• Task directions
Of the lines listed below, return exactly those that run from the line containing "The height and width of the screenshot is (619, 1240)." through the line containing "Given: Click the pink Uniswap unicorn icon", both included.

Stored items
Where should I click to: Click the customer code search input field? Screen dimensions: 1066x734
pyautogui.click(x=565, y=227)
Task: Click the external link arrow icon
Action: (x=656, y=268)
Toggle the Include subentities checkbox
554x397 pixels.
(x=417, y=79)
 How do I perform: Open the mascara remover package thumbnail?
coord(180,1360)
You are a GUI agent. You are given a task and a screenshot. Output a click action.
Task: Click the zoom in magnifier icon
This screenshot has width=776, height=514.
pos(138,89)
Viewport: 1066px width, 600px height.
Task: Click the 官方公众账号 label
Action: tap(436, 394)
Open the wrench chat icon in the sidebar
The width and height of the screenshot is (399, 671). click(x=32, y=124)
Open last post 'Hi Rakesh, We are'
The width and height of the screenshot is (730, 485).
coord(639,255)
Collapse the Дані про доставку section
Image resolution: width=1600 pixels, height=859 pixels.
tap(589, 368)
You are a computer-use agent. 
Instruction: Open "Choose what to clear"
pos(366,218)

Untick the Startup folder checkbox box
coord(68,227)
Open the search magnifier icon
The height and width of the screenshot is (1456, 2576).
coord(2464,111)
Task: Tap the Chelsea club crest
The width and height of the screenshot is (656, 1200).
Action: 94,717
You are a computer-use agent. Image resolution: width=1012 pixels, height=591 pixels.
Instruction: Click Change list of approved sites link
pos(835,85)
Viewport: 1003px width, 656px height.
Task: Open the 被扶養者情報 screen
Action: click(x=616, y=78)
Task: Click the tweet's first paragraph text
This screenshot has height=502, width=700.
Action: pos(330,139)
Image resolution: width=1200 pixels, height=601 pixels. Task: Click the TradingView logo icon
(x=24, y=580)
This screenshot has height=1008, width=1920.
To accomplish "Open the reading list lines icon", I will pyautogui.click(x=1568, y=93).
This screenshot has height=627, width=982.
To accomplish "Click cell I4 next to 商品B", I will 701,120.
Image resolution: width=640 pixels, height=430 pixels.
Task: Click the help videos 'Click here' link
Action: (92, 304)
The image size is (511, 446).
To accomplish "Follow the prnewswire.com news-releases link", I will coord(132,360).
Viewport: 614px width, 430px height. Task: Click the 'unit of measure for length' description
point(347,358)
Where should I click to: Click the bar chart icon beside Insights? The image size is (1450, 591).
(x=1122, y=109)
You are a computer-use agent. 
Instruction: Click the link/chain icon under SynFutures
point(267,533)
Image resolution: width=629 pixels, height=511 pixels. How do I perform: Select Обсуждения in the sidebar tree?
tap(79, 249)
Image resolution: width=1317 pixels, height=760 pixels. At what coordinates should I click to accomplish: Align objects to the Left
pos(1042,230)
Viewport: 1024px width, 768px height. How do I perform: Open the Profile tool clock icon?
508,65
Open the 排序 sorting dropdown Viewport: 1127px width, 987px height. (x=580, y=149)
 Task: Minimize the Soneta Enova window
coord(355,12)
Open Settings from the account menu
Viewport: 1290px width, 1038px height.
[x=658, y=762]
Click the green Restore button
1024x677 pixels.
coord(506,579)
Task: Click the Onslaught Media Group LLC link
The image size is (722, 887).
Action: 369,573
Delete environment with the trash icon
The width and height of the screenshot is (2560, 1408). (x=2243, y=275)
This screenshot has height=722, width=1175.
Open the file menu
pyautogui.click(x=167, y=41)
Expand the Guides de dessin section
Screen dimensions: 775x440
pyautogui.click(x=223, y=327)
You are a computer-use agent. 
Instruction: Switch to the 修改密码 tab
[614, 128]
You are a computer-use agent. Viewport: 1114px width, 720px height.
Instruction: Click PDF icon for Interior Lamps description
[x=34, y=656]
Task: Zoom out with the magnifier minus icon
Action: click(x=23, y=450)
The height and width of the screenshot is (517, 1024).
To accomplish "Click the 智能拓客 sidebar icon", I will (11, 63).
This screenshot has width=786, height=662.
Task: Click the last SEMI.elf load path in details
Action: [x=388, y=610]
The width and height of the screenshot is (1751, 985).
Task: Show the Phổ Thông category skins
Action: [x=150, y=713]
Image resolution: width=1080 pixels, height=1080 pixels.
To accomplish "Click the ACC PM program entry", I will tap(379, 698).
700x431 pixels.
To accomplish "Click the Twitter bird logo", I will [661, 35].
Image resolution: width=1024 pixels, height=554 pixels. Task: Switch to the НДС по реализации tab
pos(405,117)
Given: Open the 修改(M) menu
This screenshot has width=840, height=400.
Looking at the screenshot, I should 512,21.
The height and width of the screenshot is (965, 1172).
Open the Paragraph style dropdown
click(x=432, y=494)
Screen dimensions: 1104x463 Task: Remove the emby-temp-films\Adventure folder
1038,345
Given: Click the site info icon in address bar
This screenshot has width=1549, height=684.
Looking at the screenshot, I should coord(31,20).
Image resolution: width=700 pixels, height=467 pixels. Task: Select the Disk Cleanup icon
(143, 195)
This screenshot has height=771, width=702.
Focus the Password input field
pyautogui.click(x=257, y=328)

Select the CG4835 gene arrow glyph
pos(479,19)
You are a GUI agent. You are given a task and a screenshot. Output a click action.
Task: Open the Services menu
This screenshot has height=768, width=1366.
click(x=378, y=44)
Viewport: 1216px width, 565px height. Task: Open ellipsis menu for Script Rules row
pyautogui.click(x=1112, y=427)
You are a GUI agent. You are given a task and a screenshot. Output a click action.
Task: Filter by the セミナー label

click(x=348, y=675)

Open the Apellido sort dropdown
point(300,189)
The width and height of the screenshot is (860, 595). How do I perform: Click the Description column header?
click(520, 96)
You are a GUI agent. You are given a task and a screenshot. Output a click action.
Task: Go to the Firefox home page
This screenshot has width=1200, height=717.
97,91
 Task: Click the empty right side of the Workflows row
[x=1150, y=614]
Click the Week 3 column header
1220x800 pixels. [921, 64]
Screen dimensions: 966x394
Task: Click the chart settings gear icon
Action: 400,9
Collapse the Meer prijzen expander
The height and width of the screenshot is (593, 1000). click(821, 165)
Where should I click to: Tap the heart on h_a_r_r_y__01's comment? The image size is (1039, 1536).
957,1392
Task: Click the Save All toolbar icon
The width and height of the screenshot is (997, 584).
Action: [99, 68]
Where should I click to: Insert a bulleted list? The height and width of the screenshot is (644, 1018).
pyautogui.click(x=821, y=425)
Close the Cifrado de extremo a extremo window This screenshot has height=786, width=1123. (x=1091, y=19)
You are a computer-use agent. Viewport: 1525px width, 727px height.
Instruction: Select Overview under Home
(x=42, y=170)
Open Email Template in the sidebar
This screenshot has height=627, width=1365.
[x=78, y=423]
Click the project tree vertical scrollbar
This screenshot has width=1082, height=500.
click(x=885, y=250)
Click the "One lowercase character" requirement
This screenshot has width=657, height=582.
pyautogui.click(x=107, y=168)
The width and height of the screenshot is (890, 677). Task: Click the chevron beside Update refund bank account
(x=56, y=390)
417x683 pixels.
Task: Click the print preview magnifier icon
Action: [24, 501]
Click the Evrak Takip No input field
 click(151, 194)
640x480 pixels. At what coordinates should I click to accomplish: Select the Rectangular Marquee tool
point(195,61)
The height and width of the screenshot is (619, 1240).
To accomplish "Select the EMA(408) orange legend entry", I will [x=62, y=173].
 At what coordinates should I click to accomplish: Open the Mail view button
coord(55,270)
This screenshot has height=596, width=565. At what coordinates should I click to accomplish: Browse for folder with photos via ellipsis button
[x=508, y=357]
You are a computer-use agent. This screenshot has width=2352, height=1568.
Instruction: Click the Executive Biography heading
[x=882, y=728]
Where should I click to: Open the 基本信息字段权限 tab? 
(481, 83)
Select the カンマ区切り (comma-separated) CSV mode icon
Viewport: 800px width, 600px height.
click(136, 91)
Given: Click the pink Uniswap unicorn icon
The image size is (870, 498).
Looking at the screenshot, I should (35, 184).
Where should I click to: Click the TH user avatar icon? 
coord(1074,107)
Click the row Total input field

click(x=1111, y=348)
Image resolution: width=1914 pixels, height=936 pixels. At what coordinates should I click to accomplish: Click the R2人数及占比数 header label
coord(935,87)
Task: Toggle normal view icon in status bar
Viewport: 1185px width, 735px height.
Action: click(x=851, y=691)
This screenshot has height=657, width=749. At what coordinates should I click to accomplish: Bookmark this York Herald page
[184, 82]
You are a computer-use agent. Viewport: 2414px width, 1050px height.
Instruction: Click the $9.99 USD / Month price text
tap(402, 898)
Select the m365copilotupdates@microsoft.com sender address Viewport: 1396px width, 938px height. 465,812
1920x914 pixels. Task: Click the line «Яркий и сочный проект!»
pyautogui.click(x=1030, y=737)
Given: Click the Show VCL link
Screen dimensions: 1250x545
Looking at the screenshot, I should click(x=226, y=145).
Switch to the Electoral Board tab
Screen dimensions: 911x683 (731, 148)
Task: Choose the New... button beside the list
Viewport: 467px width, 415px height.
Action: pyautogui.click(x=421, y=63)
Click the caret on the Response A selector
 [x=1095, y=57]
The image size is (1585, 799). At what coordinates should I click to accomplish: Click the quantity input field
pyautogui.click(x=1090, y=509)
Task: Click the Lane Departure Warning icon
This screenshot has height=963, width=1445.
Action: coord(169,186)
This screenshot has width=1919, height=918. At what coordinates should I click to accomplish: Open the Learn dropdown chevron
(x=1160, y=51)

• Reply
The height and width of the screenshot is (619, 1240).
To accomplish "Select the EMA(408) orange legend entry", I will [x=62, y=173].
 At what coordinates should I click to accomplish: Open the Mail view button
coord(55,270)
This screenshot has height=596, width=565. At what coordinates should I click to accomplish: Browse for folder with photos via ellipsis button
[x=508, y=357]
You are a computer-use agent. This screenshot has width=2352, height=1568.
Instruction: Click the Executive Biography heading
[x=882, y=728]
Where should I click to: Open the 基本信息字段权限 tab? 
(481, 83)
Select the カンマ区切り (comma-separated) CSV mode icon
Viewport: 800px width, 600px height.
click(136, 91)
Given: Click the pink Uniswap unicorn icon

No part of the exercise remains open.